Non chiamatelo «autogestito»: sarà referendum vero, con scrutatori e
verbalizzatori. Dei «consigli di [questo] stato» non sappiamo che farcene –
grida la gente. A confermarlo il sindaco Achille Variati e tutta la giunta, in
piazza dei Signori in una notte indimenticabile, quella di ieri, di fronte ad
«un pubblico numeroso come non si vedeva da decenni». Dopo ore di incertezza,
rabbia e tensione, «migliaia di persone si sono radunate in piazza dei Signori
ieri sera dopo un tam tam spontaneo avvenuto a poche ore dalla sentenza del
Consiglio di Stato. La folla trabocca in piazza Biade e in piazzetta Palladio
[…]. Una cosa è certa: si registra una partecipazione inedita per consistenza.
Si contano poche bandiere, ma tantissime famiglie. Anziani e studenti pigiati l’
uno accanto all’altro. La manifestazione è unitaria, e si vede». A scrivere
questi resoconti non è l’ufficio stampa del presidio, ma il principale
quotidiano locale in edicola oggi di proprietà della Confindustria, Il Giornale
di Vicenza, da sempre schierato a favore del business americano. Non meno
sorpresa la cronaca de Il Gazzettino: «La città ha reagito immediatamente alla
beffa di veder svanire il referendum […] l’indignazione di quella parte della
città si è quindi riversata per le vie del centro».
A Vicenza in questi due ultimi anni è successo qualcosa di cui pochi ancora si
rendono conto. Un moto popolare che, a partire dall’enormità della pretesa di
trasformare la città in una piattaforma logistica militare, ha acquisito – nel
pratico svolgimento della vertenza – coscienza di sé come comunità e condiviso
competenze, saperi, volontà. L’editto con cui Prodi da Budapest, il 16 gennaio
2007, aveva ceduto agli Usa l’aeroporto civile Dal Molin aveva già segnato con
precisione la distanza che separa questa comunità dal potere politico. Ora l’
ordinanza del Consiglio di Stato che «interrompe» l’iter della consultazione
referendaria a pochi giorni dal suo svolgimento conferma i fondamenti a-
democratici delle istituzioni statali.
Nelle motivazioni, la consultazione popolare viene bollata come «inutile». Il
fatto nuovo è che a queste protervie Vicenza ha, fino ad ora, trovato al suo
interno le risorse per reagire in modo intelligente; prima «impadronendosi»
delle elezioni eleggendo sindaco un «democratico disubbidiente», ora
appropriandosi di una consultazione referendaria che renderà comunque
protagonisti diretti i cittadini.
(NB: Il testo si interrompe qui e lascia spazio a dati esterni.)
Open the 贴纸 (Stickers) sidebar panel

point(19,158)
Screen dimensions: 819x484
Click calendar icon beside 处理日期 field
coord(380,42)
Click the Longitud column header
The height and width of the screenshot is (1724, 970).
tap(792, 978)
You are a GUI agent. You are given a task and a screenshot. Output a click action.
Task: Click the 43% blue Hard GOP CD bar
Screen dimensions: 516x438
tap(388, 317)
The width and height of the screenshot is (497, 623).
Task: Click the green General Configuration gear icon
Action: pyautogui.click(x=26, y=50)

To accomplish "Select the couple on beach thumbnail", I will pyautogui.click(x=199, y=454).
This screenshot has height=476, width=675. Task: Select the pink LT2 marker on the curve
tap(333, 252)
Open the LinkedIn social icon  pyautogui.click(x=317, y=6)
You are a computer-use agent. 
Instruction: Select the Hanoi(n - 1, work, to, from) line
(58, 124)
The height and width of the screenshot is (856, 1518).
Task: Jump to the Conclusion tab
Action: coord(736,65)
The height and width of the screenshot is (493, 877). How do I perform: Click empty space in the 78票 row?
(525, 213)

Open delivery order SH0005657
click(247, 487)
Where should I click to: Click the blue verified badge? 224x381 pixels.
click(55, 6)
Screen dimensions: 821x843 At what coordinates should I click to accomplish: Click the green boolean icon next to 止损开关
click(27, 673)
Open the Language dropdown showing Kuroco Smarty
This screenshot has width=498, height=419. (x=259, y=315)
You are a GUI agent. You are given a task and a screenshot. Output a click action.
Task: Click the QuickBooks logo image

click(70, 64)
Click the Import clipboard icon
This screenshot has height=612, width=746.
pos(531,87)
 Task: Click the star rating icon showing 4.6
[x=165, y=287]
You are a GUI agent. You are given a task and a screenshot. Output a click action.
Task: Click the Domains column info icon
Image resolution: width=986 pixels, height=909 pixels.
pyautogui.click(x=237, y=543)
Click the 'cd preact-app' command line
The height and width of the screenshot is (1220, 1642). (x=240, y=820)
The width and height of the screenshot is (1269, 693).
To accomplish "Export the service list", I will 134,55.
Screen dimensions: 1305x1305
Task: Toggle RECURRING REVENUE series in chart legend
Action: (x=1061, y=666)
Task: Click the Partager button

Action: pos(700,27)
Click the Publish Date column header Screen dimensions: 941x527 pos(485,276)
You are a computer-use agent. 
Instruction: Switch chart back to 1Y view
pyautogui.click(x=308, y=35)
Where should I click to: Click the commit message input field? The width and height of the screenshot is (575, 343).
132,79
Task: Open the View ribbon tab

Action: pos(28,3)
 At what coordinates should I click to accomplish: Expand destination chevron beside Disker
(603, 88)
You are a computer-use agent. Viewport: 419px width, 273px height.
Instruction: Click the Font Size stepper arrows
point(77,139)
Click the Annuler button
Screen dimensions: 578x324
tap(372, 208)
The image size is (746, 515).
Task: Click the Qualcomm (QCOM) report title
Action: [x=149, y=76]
Come dire: la democrazia siamo noi.
Il pericolo è che a questo governo sembra non interessare nulla la
competizione sul piano della democrazia: il registro che usa per acquisire
consensi è il dispotismo, l’affermazione dall’alto e con la forza della propria
autorità decisionista. Per questo motivo lo scontro in atto a Vicenza non è
solo emblematico di ciò che sta avvenendo in Italia, ma è concretamente
decisivo. Il fatto che paladini della democrazia parlamentare come Veltroni e
Di Pietro o federalisti e autonomisti come quelli della Lega non abbiano posto
il Dal Molin in testa alla loro agenda, dimostra che parliamo di due idee di
democrazia diverse.
Lo ha detto anche Variati, molto lucidamente e con grande inquietudine: «C’è
qualcosa che non funziona. Quando tanta gente si raduna in piazza per chiedere
ascolto e viene imbavagliata, il dovere di un sindaco è di essere cittadino tra
i cittadini. Perciò domenica andrò a votare nel mio seggio e mi adopererò
perché lo possano fare tutti i cittadini».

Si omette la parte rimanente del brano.